Impostor syndrome can affect your finances if it keeps you from pursuing a more challenging and better-paying job for which you’re qualified. “In that sense,” says Gardner, “we become our own worst enemy.”
Experiencing feelings of intense inadequacy may prevent you from taking work or business opportunities consistent with your level of achievement. And this feeling that your past success is only due to chance or connections may lead to self-sabotage, affecting your mental and financial well-being.
Feeling like an imposter can also upset your entrepreneurial drive. Perhaps you haven’t pursued your online business idea, for example, because of your fear of failure.
» Further reading: Ways To Cope With Money Stress: 5 Simple Strategies.
In addition to affecting your desire to move to better jobs or take on new business opportunities, impostorism can cause you to take an early exit from a job when, in fact, you’re performing well.
Gardner adds: “Oftentimes we compare ourselves with people in better positions and contrast all of their strengths with all of our weaknesses. Thus, we don’t feel qualified.”

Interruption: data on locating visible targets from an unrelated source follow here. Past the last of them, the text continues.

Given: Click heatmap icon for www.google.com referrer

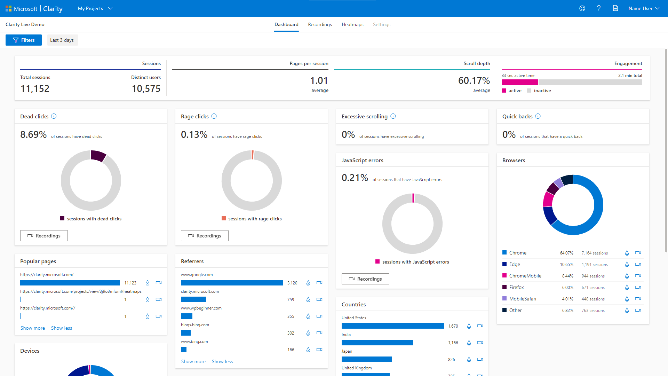Looking at the screenshot, I should pos(308,283).
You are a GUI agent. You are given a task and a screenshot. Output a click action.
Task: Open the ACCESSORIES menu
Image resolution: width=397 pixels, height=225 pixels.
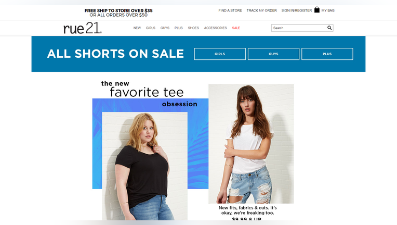216,28
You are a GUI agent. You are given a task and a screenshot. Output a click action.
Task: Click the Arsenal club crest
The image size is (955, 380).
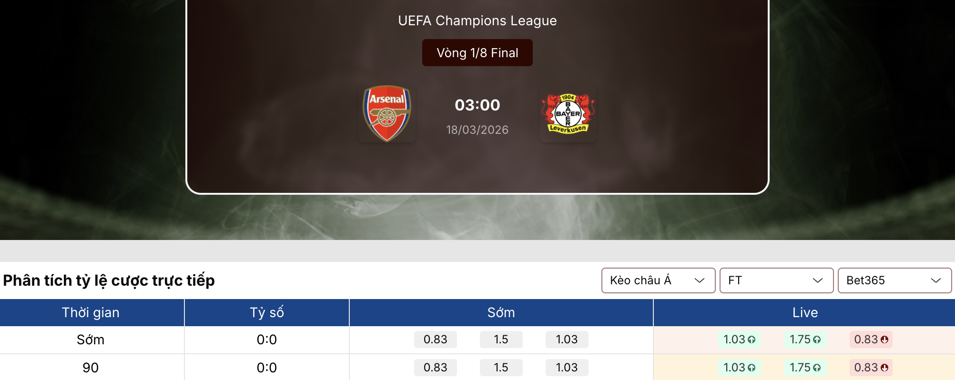coord(386,113)
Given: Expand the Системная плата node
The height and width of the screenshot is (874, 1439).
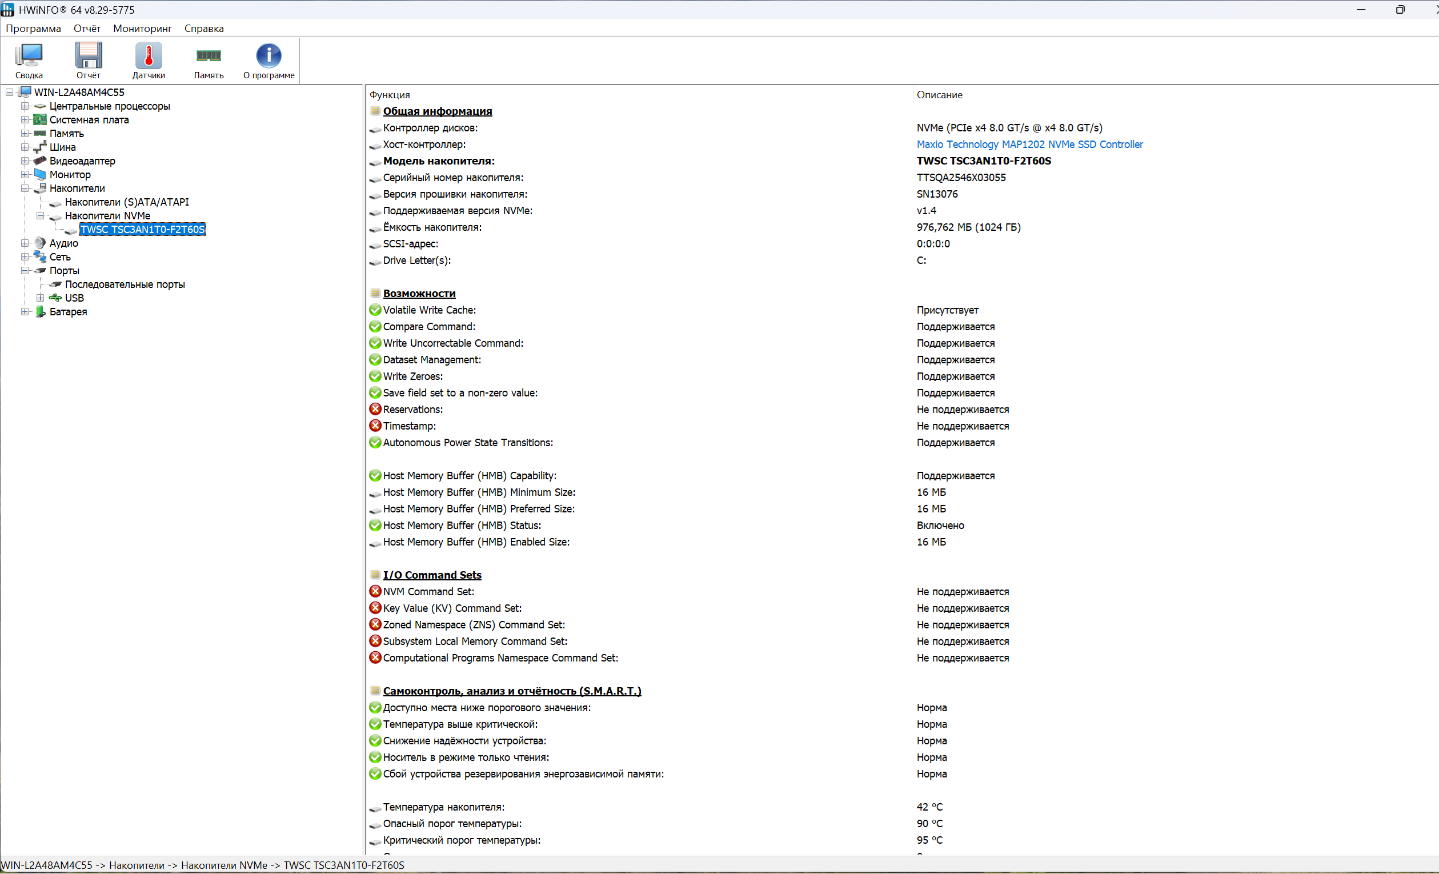Looking at the screenshot, I should 25,120.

Dealing with imposter syndrome
To cope with impostor syndrome, you need to overcome persistent beliefs about your lack of skills or competence. Adjusting how you think about success isn’t easy, but it’s essential to develop your confidence and help you deal with these feelings.

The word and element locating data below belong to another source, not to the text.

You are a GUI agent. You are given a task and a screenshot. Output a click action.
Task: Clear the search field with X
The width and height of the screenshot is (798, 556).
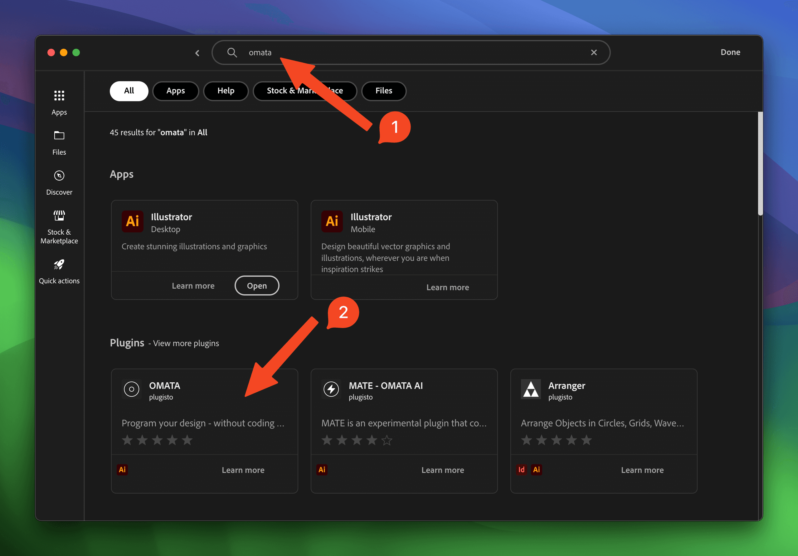pos(594,53)
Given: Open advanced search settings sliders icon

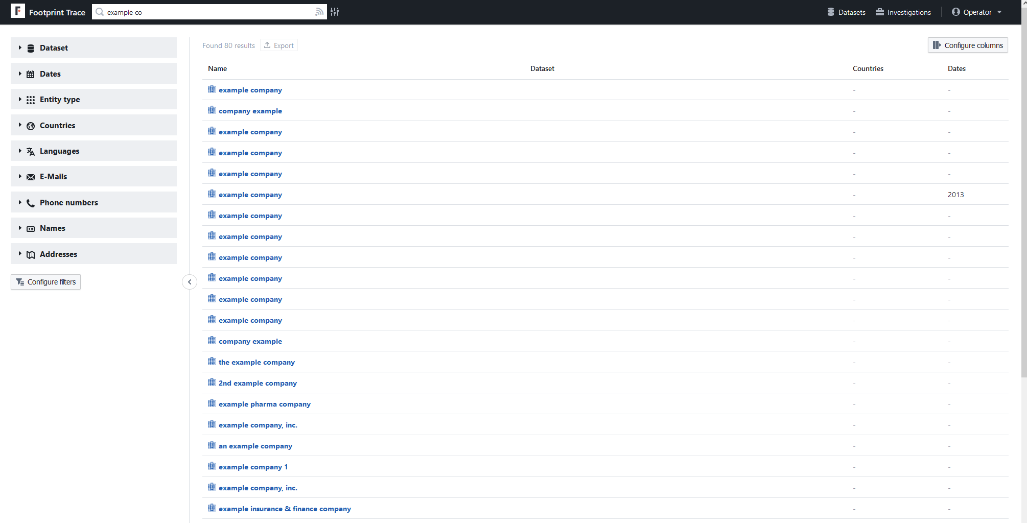Looking at the screenshot, I should click(x=335, y=12).
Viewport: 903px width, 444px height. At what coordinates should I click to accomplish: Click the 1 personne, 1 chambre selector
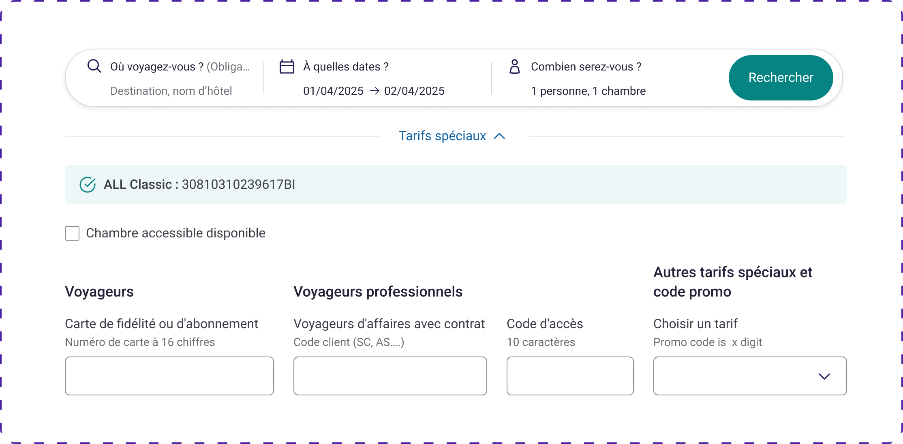pos(588,91)
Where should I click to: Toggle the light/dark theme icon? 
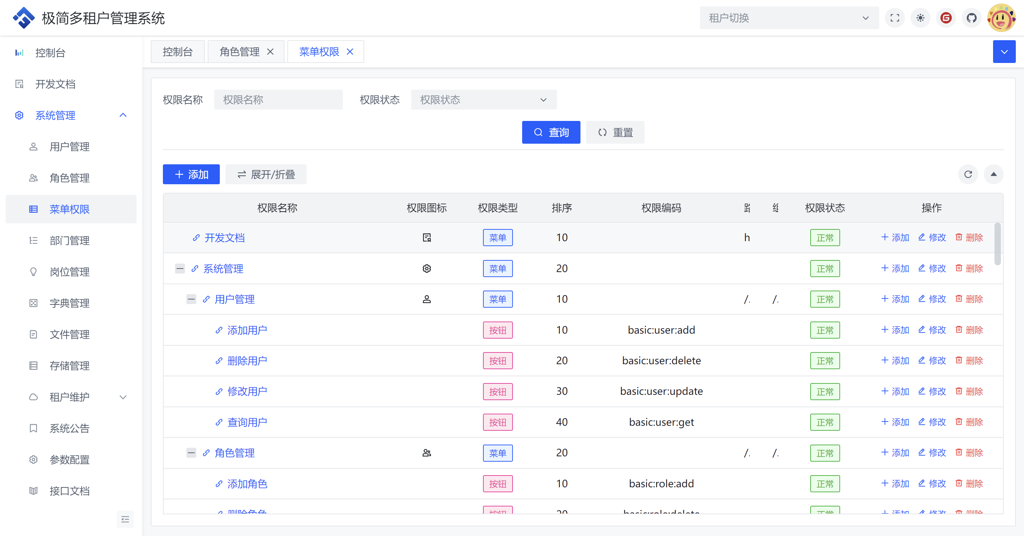tap(920, 18)
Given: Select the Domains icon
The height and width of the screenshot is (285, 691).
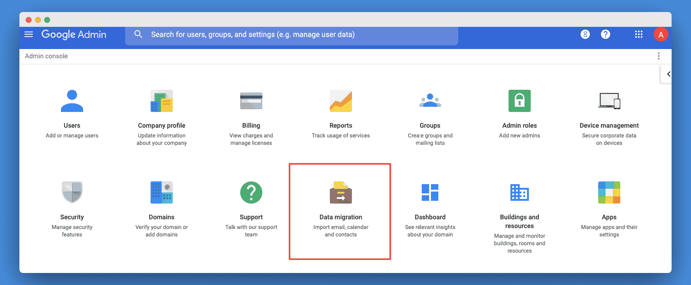Looking at the screenshot, I should (x=161, y=192).
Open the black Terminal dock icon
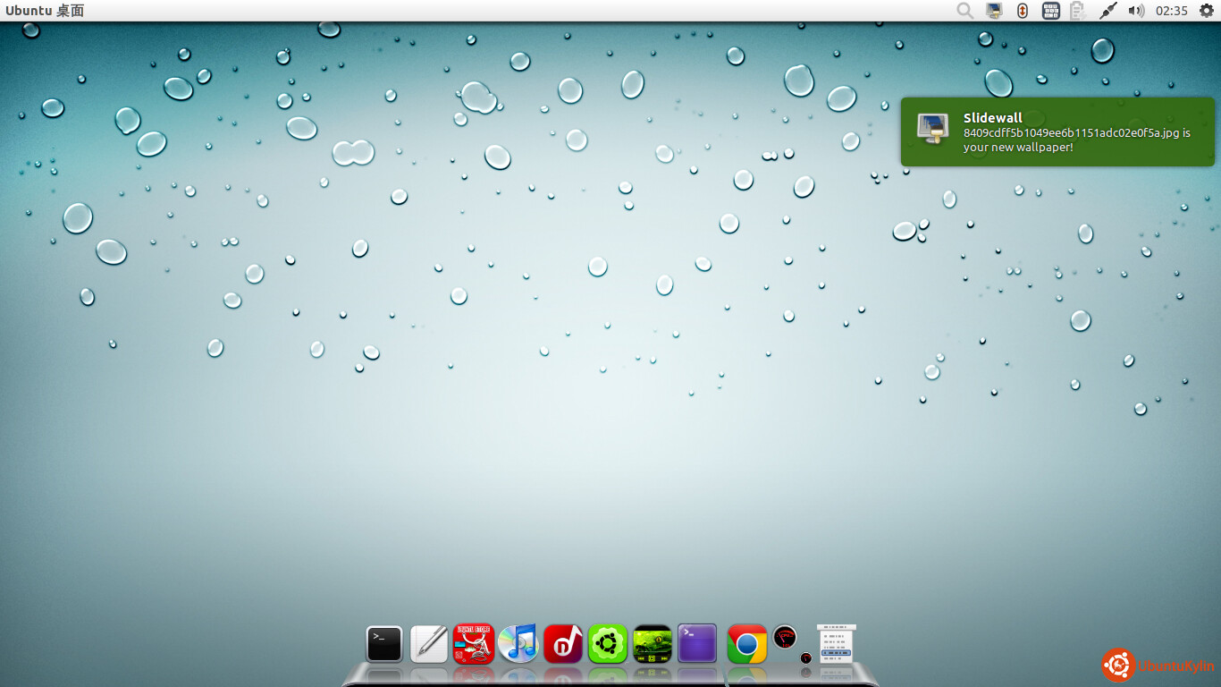The width and height of the screenshot is (1221, 687). (x=384, y=643)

Steps to deal with imposter syndrome
- Recalibrate who you compare yourself to. Setting the bar too high can cause feelings of inadequacy. So it helps to look for a more applicable standard to your personal situation. “People need to make sure they appropriately calibrate who they are comparing themselves to and on what attributes,” professor Gardner says.
- Look for support from people outside your circle. Reaching out to people who aren’t part of the environment where you feel like a fraud may give you a different perspective on your achievements. Reaching out to family, friends and others can be positive.
- If you’re performing, remind yourself of it. Reminding yourself of your accomplishments helps get them recognized by your greatest critic: you. Reward yourself, appreciate and celebrate your wins.
- Look for support. Seeking the support of others and building relationships with peers can help boost confidence. Networking inside and outside the workplace can help you feel more comfortable with your talents.
- Adjust your definition of competence. When you’re doing your work well, it doesn’t mean that you’re “faking it” because you feel others are more competent. We’re all human. Even those you consider extremely competent make mistakes.
- Focus on your strengths. Fixating on past mistakes can lead you to overlook your own strengths. Focusing on your personal advantages can help you cope with stress and angst.
- Accept your accomplishments. Avoid downplaying your accomplishments and assuming that if you can do it, anybody else can too. Change how you think about yourself.
If you think you’re experiencing imposter syndrome, acknowledge your feelings as a first step. It’s important that you break your thinking pattern and reframe your beliefs about your accomplishments and how others see them.
Start by discarding the idea that you’re not good enough or are somehow lucky in your success. Reminding yourself of your achievements and focusing on your strengths can invigorate your confidence to overcome impostor syndrome.
Researchers (Clance, 1985, among others) have determined that a number of factors can contribute to impostorism: Perfectionism, family environment and culture can lead to impostor syndrome.
Overcoming impostor syndrome involves reframing your beliefs about your competence and acknowledging your feelings. Steps you can take include: looking for support outside your circle, networking, redefining your standard of competence and celebrating your successes.
The main example or symptom is feeling that you don’t deserve your accomplishments, worrying that they might be exposed as a fraud. Other symptoms include over-preparing to accomplish tasks fearing you’re not entitled to make mistakes and setting unsustainable, high expectations for yourself.
It varies. Some people experience it temporarily; for example, when starting a new job. For others, it can be a life-long feeling.